═════ Supplied data ═════

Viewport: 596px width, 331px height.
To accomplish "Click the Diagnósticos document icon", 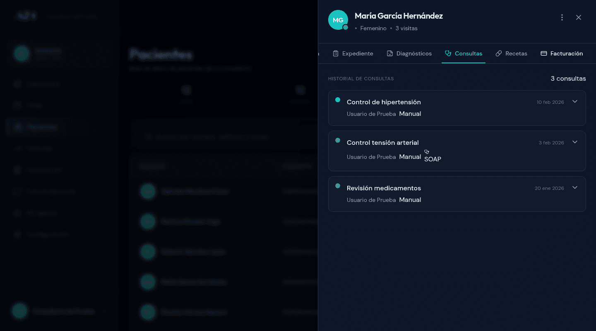I will tap(389, 53).
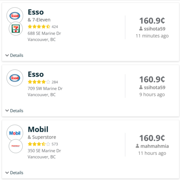Viewport: 180px width, 180px height.
Task: Click the Esso logo at 688 SE Marine Dr
Action: (15, 15)
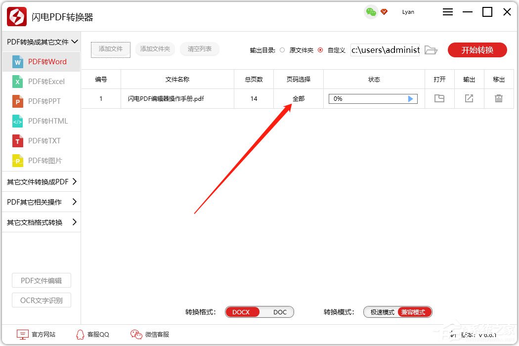Viewport: 519px width, 346px height.
Task: Remove the PDF using the trash icon
Action: (x=499, y=98)
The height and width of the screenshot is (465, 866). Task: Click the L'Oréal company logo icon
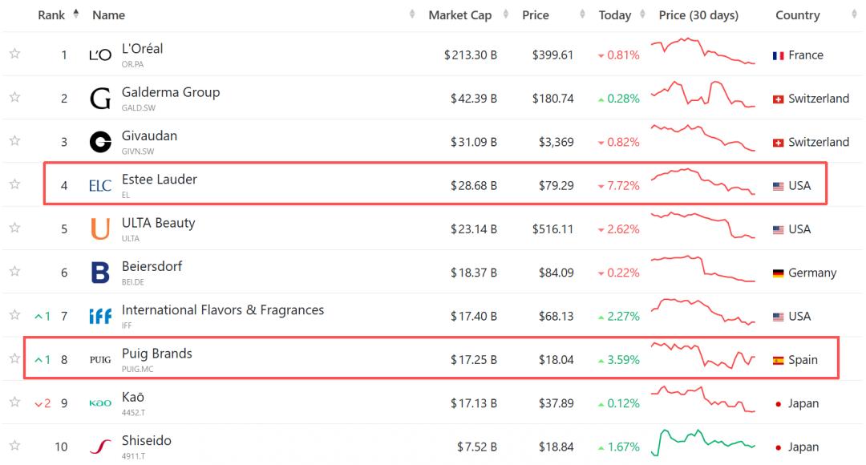coord(100,55)
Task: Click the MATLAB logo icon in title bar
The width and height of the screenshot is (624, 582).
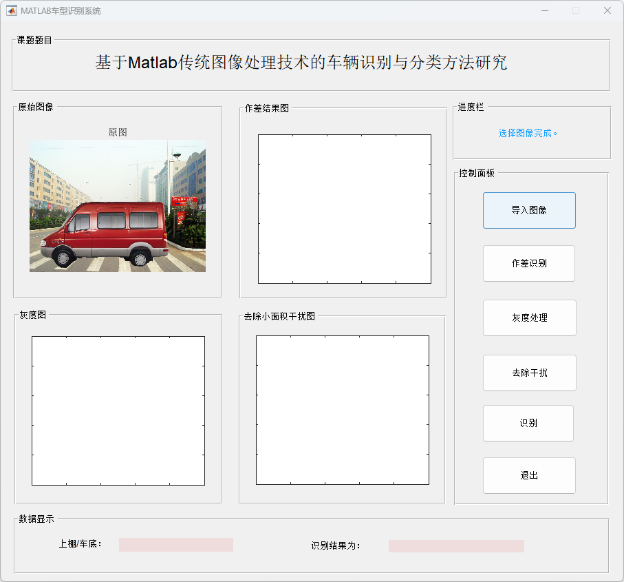Action: pos(12,10)

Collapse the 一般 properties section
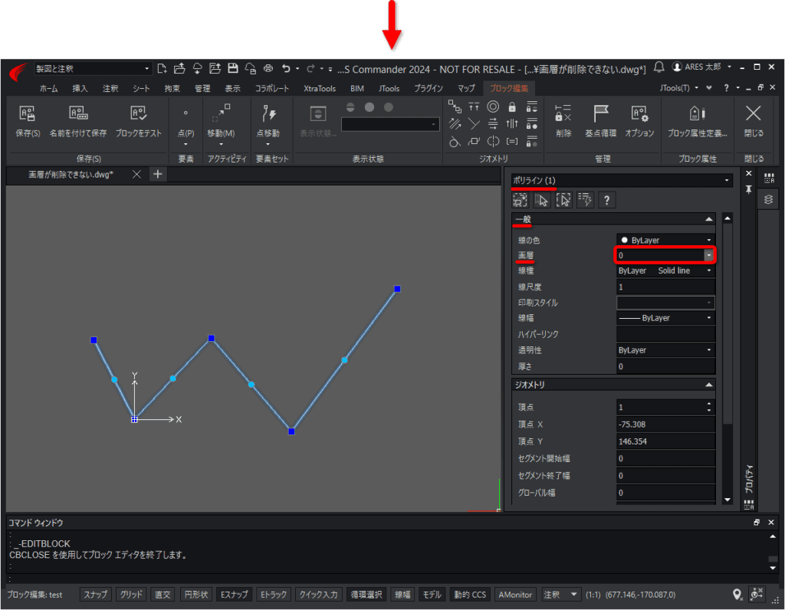[x=708, y=219]
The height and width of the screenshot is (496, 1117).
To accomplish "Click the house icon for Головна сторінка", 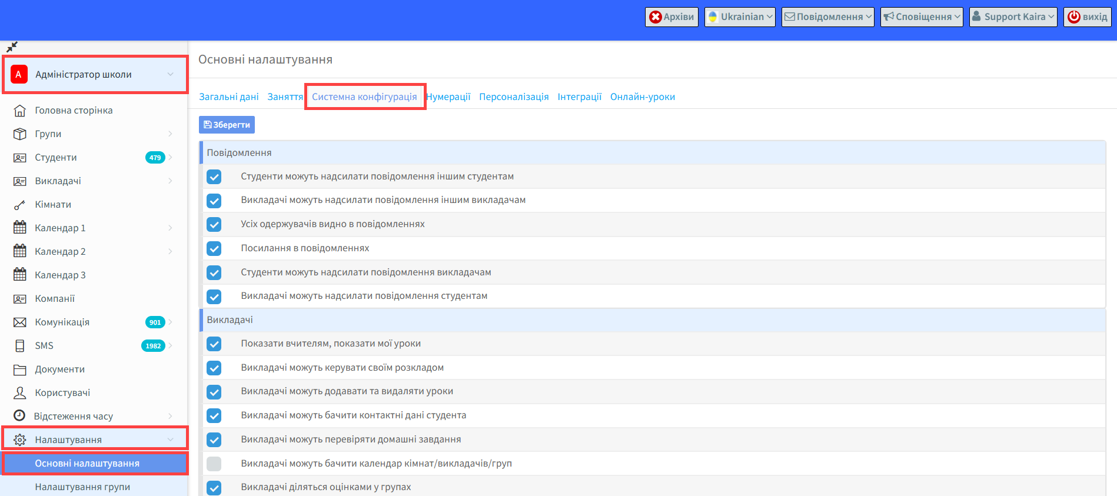I will (x=20, y=111).
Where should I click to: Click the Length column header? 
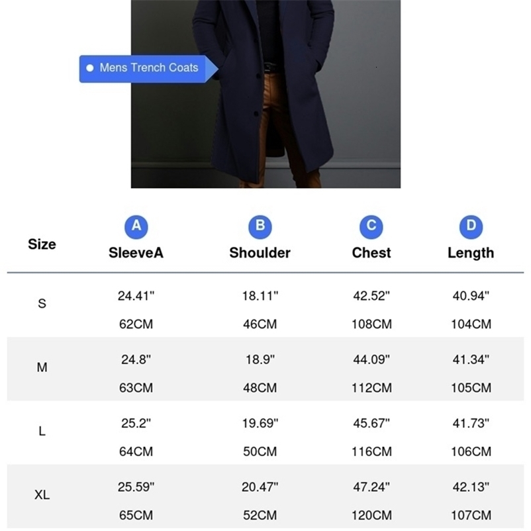coord(471,253)
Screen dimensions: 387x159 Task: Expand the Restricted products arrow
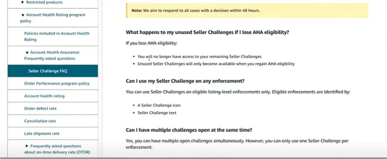23,3
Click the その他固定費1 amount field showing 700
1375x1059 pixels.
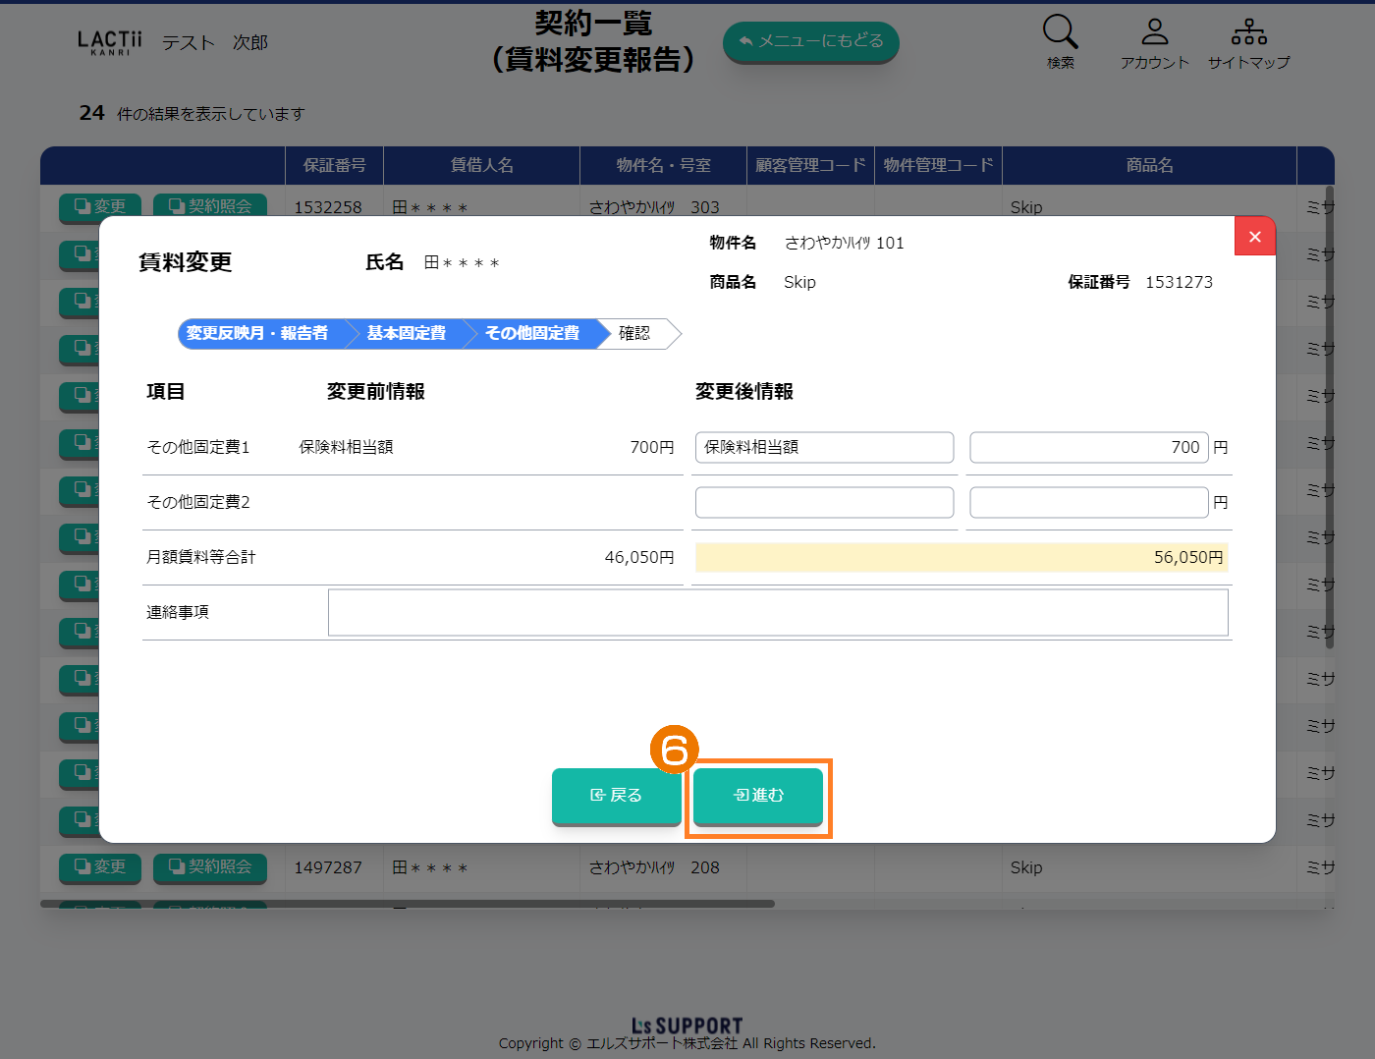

═════

**Problem details**
Copy exactly the lines from the line holding "Where should I" to the final line of the listing, and leave the pictures out.

**Response below**
Where should I click to: Click the Length column header? 
coord(471,253)
Screen dimensions: 387x159 Task: Expand the Restricted products arrow
23,3
Click the その他固定費1 amount field showing 700
1375x1059 pixels.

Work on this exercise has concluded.